• **Excerpt to read**:
========================================

I’m not sure if I’m alone on this or not, but I know I’m not the  only cutter here.
I’ve been a cutter for almost a year now and I have to admit my life has gone to shit since then. I’ve tried quitting in the past but I get this…itch…when I don’t cut for awhile.
See, I cut on my thighs and if I don’t cut there’s this unreachable itch that over takes my legs. I want to scratch but there’s nothing to scratch! The only thing that’ll make it go away is to use my razor. I’ve tried to ignore, but sometimes it’s too strong and painful.
Am I alone on this? Am I the only one that gets that horrible feeling?
If you do have any advice as to how to make it go away or how to ignore it better?
3 comments
you are definitely not alone in this. i got put in a mental hospital for excessive cutting and they put me on this drug that actually helped. they use it for people who are addicted to heroine and shit. it cuts off the nerve receptors or something when you cut because cutting is addictive. ive been off of it for a while but it definitely helped and i dont get the urge as much or as strongly anymore. what i did was used rubber bands and ice which helped a little bit but in the end youre just going to have to use your willpower and your own personal inner strength to stop. i know its hard and although ive gotten better with not cutting as much i still do cut. its a hard process to quit but maybe you can try “The Butterfly Project” which helps some people stop self harming (just made shit worse for me but everyone is different) best of luck though!!!

========================================

• **Given material**:
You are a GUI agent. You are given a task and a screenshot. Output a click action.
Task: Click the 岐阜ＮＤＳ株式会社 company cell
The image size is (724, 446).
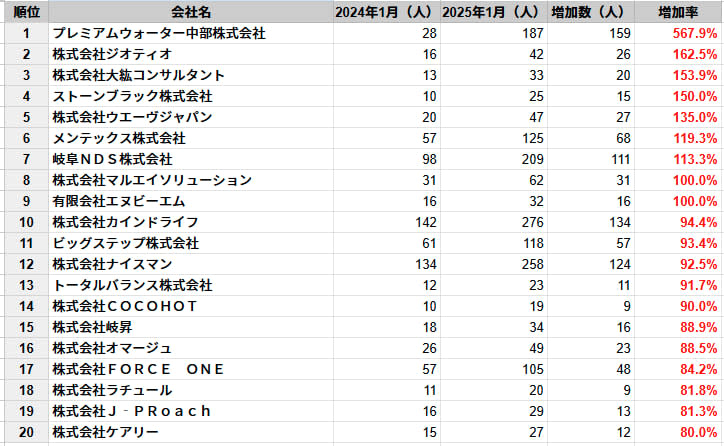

========================================

• **Questions to answer**:
1 – Rewrite the self-harm post from "I’m not sure" to "strong and painful.", swapping "itch" for "urge".
2 – Finish out the next part of the self-harm post, starting after its last sentence.

• **Answer list**:
1 –
I’m not sure if I’m alone on this or not, but I know I’m not the  only cutter here.
I’ve been a cutter for almost a year now and I have to admit my life has gone to shit since then. I’ve tried quitting in the past but I get this…urge…when I don’t cut for awhile.
See, I cut on my thighs and if I don’t cut there’s this unreachable urge that over takes my legs. I want to scratch but there’s nothing to scratch! The only thing that’ll make it go away is to use my razor. I’ve tried to ignore, but sometimes it’s too strong and painful.

2 –
^ sunflower mentioned The Butterfly Project. It actually helped me a little, you should give it a try.
I used to cut on my thighs too, I did it for 4 years (age 14-18) until I decided that I needed to change. I threw my last blade in the trash and started to use my nails for a while. but i failed on my 20th birthday. I cut so deep that now I have a horrible scar to remind me that I need to keep strong. Its not big but deep and when I feel like cutting I just look at it.